What Happens If I Win A Lottery Or Receive An Inheritance?

In a proposal once the creditors (and the Court if applicable) have approved the offer, they are not entitled to receive any unusual or unexpected windfalls occurring afterwards.

In a bankruptcy the creditors would be entitled to 100% of the amount which they are owed plus 5% per year interest until paid.

Creditors are not entitled to any proceeds from windfalls which occur after a bankrupt is discharged.

For clarity the relevant date is the date which the windfall occurs or it is known it will occur, not the date it is payable or received.

Do I Lose My Assets If I File A Consumer Proposal?

Any assets which are not specifically secured by a creditor can be retained by you if you file a Consumer Proposal.

A Consumer Proposal is generally aimed at unsecured creditors, but the offer will outline your intentions relative to any secured debts. If your assets are held as collateral by a lender you must choose if you wish to continue to pay that lender, in order for you to retain the asset. This would apply to vehicle loans and leases, mortgages etc. In a Consumer Proposal secured lenders must cooperate in allowing you to keep making payments on a secured loan provided that you are not in default on the loan. Any loan arrears will require specific attention. If you are in arrears on a secured loan and wish to retain the asset secured, we can request the lenders consent to allow you to retain the asset, provided that you can afford to bring the arrears up to date relatively quickly and the lender consents.

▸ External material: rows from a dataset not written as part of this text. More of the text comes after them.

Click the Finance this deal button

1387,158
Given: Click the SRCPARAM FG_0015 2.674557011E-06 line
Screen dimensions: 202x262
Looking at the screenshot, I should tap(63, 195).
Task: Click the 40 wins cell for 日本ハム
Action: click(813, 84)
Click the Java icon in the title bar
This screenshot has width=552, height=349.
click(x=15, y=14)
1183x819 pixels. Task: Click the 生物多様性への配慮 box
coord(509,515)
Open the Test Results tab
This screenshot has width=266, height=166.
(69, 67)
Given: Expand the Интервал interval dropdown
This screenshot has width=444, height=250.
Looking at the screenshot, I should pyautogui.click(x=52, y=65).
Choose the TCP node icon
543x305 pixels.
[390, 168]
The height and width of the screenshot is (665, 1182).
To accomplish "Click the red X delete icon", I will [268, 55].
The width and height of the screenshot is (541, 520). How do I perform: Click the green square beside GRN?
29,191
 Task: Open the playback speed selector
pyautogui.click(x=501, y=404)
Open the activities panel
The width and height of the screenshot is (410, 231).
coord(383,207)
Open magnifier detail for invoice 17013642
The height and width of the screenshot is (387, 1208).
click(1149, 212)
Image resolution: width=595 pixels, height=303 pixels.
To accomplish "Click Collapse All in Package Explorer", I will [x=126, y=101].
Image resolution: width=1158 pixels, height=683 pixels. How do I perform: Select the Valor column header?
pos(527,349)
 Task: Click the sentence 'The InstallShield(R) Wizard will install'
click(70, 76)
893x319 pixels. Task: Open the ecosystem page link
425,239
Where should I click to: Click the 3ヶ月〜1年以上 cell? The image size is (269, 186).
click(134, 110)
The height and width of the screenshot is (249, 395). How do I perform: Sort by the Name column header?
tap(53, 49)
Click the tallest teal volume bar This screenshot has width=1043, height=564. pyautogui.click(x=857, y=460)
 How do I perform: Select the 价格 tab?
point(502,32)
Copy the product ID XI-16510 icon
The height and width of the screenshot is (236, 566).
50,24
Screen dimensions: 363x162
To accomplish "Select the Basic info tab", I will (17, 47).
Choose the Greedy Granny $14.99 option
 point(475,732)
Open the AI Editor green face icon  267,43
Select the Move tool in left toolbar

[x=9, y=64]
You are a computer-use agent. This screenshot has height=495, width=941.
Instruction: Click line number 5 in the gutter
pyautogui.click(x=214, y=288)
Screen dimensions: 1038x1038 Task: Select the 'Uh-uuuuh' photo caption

If you are in arrears, the lender is in no way obligated to allow you to retain the asset and may insist on its seizure.

If you realize that a secured loan is unmanageable and you wish to be relieved from the obligation, the proposal can state that you will be releasing the secured asset to the lender.

A Brief Outline Of The Proposal Process

A Consumer Proposal is a written offer by a person to his or her creditors. The offer is primarily aimed at unsecured creditors but will also outline how you intend to deal with secured creditors. The offer is designed to either reduce the monthly payments to creditors or to reduce the total amount owing.

Our Trustee can prepare a Proposal for you.

The Proposal is registered with a department of the Federal Government responsible for managing the insolvency process in Canada. Once it is registered you are protected from creditors taking action against you until the offer is considered by the creditors.

The creditors are presented with a copy of the proposal, along with a report and some other relevant financial information. They may then vote upon the offer. At the end of a 45 day period any votes received are counted.

Provided that a majority of the participating creditors are in favor, your Proposal succeeds. In some cases a Meeting of Creditors may be necessary to respond to any creditor inquiries but these are not common.

Upon the acceptance of the proposal it will be binding upon you and all the creditors. Dissenting creditors are bound by your proposal as long as the majority are in favor of it.

Creditors may request that additional funds be offered before they will vote in favour of a proposal. If their vote is necessary to obtain a majority we will advise you of the request and discuss it with you. If you agree to the requested amendment and if there are now a majority of creditors in favour of the offer, the proposal succeeds.

Upon completion of the terms of the proposal you will be issued with a "Certificate of Full Performance", acknowledging your compliance.

If you fail to meet the terms of your Proposal it will lead to its default, therefore allowing your creditors to once again take action against you.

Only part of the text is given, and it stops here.